The new year promises to bring plenty of new changes to a host of coding and billing areas, though some are more obvious than others. For practices that perform procedures, the Centers for Medicare and Medicaid Services (CMS) are slowly investigating and making changes to 10-day global periods and 90-day global periods. According to a lesser-known section of the Medicare Access & CHIP Reauthorization Act (MACRA), CMS is actually required to “develop and implement a process to gather and analyze the necessary data on pre- and post-operative visits and other services furnished during global surgical periods other than the surgical procedure itself.”
In response, CMS spent much of 2017 collecting data regarding global periods. For the latter half of the year, CMS mandated that any practice containing ten or more physicians would have to report a specific CPT code along with any postoperative visit that occurred during the global period of a procedure. While this code did not affect payment in any way, it did allow CMS to see how many practices were actually following through with postoperative visits.

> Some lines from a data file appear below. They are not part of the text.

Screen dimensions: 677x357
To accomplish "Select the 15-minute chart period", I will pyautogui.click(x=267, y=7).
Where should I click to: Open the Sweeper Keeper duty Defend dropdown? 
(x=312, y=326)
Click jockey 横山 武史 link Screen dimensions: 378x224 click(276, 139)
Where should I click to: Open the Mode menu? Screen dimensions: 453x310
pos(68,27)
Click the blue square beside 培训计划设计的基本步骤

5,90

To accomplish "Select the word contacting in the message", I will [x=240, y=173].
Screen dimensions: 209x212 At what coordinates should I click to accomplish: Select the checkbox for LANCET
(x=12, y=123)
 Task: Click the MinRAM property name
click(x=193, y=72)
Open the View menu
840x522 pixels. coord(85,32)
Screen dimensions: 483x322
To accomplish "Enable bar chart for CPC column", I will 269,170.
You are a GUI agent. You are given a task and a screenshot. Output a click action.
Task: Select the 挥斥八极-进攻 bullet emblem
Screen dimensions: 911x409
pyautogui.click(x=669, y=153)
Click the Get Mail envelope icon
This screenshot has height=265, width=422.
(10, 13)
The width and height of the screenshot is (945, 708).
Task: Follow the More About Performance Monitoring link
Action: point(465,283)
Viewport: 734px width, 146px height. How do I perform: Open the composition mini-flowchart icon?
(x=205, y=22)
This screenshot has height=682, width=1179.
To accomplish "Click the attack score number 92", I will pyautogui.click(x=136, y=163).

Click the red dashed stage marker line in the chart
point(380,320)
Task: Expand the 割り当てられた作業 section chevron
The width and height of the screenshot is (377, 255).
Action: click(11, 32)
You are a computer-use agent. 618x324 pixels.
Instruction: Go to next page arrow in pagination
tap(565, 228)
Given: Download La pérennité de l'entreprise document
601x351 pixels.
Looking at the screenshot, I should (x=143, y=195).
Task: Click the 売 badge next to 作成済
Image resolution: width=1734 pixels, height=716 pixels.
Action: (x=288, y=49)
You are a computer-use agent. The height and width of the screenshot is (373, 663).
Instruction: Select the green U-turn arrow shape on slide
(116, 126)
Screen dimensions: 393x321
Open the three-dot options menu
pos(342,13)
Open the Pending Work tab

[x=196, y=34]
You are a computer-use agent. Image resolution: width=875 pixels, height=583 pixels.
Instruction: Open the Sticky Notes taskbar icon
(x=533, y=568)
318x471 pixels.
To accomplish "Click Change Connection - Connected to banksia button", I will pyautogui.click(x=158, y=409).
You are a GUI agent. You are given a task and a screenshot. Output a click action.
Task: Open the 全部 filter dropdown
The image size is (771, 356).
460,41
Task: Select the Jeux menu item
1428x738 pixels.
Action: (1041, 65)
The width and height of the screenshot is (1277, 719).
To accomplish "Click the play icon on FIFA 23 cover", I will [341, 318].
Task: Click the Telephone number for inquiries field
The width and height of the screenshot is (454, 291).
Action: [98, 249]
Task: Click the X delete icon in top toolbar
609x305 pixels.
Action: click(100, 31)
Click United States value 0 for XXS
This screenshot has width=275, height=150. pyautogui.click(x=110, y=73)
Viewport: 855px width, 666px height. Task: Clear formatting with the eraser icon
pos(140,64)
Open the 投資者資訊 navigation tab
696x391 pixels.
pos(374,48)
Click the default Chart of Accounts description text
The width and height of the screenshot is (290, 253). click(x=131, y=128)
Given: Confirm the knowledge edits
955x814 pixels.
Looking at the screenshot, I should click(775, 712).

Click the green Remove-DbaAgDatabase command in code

The results showed that 67% of procedures with 90-day global periods had a postop visit, while only 4% of procedures with 10-day global periods did the same. In order to narrow the margin of error caused by providers who performed postoperative visits but did not code them, CMS reviewed a smaller group with a history of consistent code reporting and determined that the percentages rose to 87% (90-day period) and 16% (10-day period).
While no official plans have been announced, many suspect that CMS’s findings will result in dramatically lowered or even discontinued reimbursement for postoperative visits after 10-day global periods, as the data shows that many physicians never even schedule these encounters. If you work for a practice that routinely performs these types of procedures, be sure to keep your eyes open for any payment changes that may come in the future.